Tweet returned to the promotion on September 6, 2014 to face Veronica Rothenhausler at Invicta FC 8. She won the fight via TKO in the first round.

Tweet next faced Cris Cyborg on February 27, 2015 for the Featherweight title at Invicta FC 11. She lost the fight via TKO in the first round.

Tweet returned at Invicta FC 17 to take on the undefeated Latoya Walker. She won via TKO in the first round.

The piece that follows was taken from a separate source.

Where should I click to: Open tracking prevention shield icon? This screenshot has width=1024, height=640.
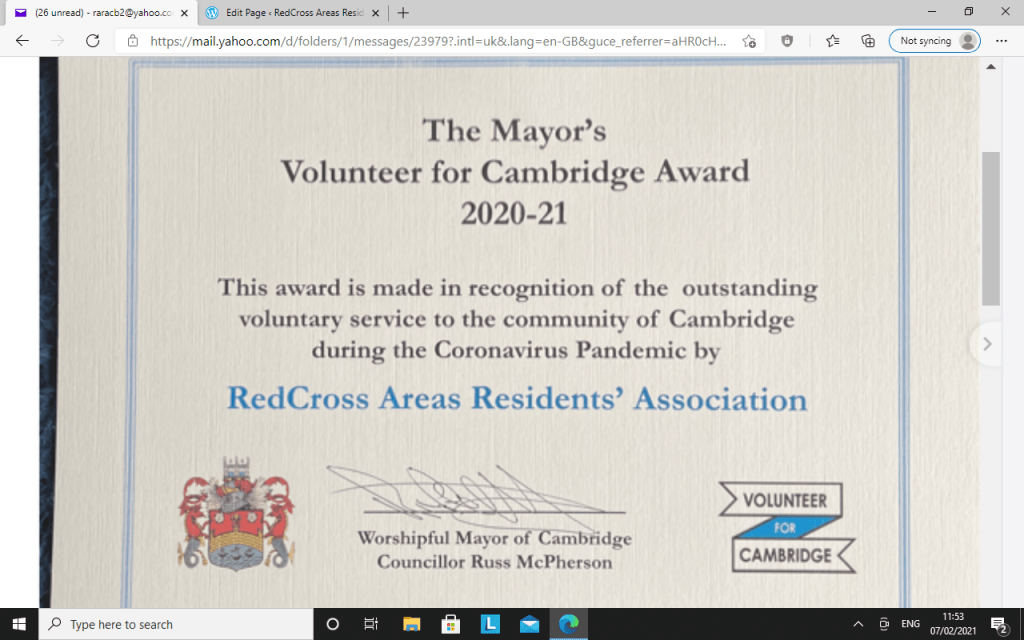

==Championships and accomplishments==

===Kickboxing===
- 2009 – IFMA World Championships, Light Middleweight
- 2010 IKF World Classic – IKF World Championships, Welterweight

===Mixed martial arts===
- Prestige FC
  - Prestige FC Women's Featherweight Championship

==Mixed martial arts record==

| Res. | Record | Opponent | Method | Event | Date | Round | Time | Location | Notes |
|---|---|---|---|---|---|---|---|---|---|
| Loss | 9–6 | Megan Anderson | TKO (punches and head kick) | Invicta FC 21: Anderson vs. Tweet | 14 January 2017 | 2 | 2:05 | Kansas City, Missouri, United States | For the interim Invicta FC Featherweight Championship. |
| Win | 9–5 | Latoya Walker | TKO (spinning back fist) | Invicta FC 17: Evinger vs. Schneider | 7 May 2016 | 1 | 3:41 | Costa Mesa, California, United States |  |
| Win | 8–5 | Jessy Miele | Decision (unanimous) | Prestige FC 2: Queen City Coronation | 12 March 2016 | 5 | 5:00 | Regina, Saskatchewan, Canada | Won the Prestige FC Featherweight Championship. |
| Win | 7–5 | Anna Barone | TKO (retirement) | Prestige FC 1: Atonement | 24 October 2015 | 1 | 3:41 | Weyburn, Saskatchewan, Canada |  |
| Loss | 6–5 | Cris Cyborg | TKO (punches) | Invicta FC 11: Cyborg vs. Tweet | 27 February 2015 | 1 | 0:46 | Los Angeles, California, United States | For the Invicta FC Featherweight Championship. |
| Win | 6–4 | Veronica Rothenhausler | TKO (punches) | Invicta FC 8: Waterson vs. Tamada | 6 September 2014 | 1 | 4:05 | Kansas City, Missouri, United States |  |
| Win | 5–4 | Anna Barone | Submission (rear-naked choke) | MMA Fight Night 2 | 21 May 2014 | 1 | 3:15 | Montreal, Quebec, Canada |  |
| Loss | 4–4 | Julia Budd | Decision (unanimous) | Invicta FC 7: Honchak vs. Smith | 7 December 2013 | 3 | 5:00 | Kansas City, Missouri, United States |  |
| Win | 4–3 | Amanda Bell | Submission (rear-naked choke) | BFTB 2 - Redemption | 1 June 2013 | 1 | 4:18 | Cranbrook, British Columbia, Canada |  |
| Win | 3–3 | Sy Jewett | Submission (rear-naked choke) | AFC 15 - The Ides | 15 March 2013 | 1 | 2:25 | Calgary, Alberta, Canada |  |
| Win | 2–3 | Puja Kadian | Submission (guillotine choke) | SFL 10 | 23 November 2012 | 1 | 0:45 | Mumbai, India |  |
| Loss | 1–3 | Adrienne Seiber | Decision (split) | HKFC - School of Hard Knocks 25 | 15 June 2012 | 3 | 5:00 | Medicine Hat, Alberta, Canada |  |
| Win | 1–2 | Marshelle Weinberger | Submission (guillotine choke) | HKFC - School of Hard Knocks 20 | 24 February 2012 | 1 | 1:19 | Calgary, Alberta, Canada |  |
| Loss | 0–2 | Anna Barone | KO (punches) | BEP 5 - Breast Cancer Beatdown | 1 October 2011 | 1 | 0:18 | Fletcher, North Carolina, United States |  |
| Loss | 0–1 | Ronda Rousey | Submission (armbar) | HKFC - School of Hard Knocks 12 | 17 June 2011 | 1 | 0:49 | Calgary, Alberta, Canada | Catchweight (150 lbs) bout. |

Professional record breakdown
| 15 matches | 9 wins | 6 losses |
| By knockout | 3 | 3 |
| By submission | 5 | 1 |
| By decision | 1 | 2 |

==Kickboxing record==

Kickboxing record
13 wins (9 KOs), 2 losses, 0 draws
| Date | Result | Opponent | Event | Location | Method | Round | Time | Record |
| 2018-02-27 | Loss | Genah Fabian |  | Pleasanton, CA, United States | KO | 2 |  |  |
Fought for the WMC World Middleweightweight (−66.0 kg/145 lb) Full Contact Championship.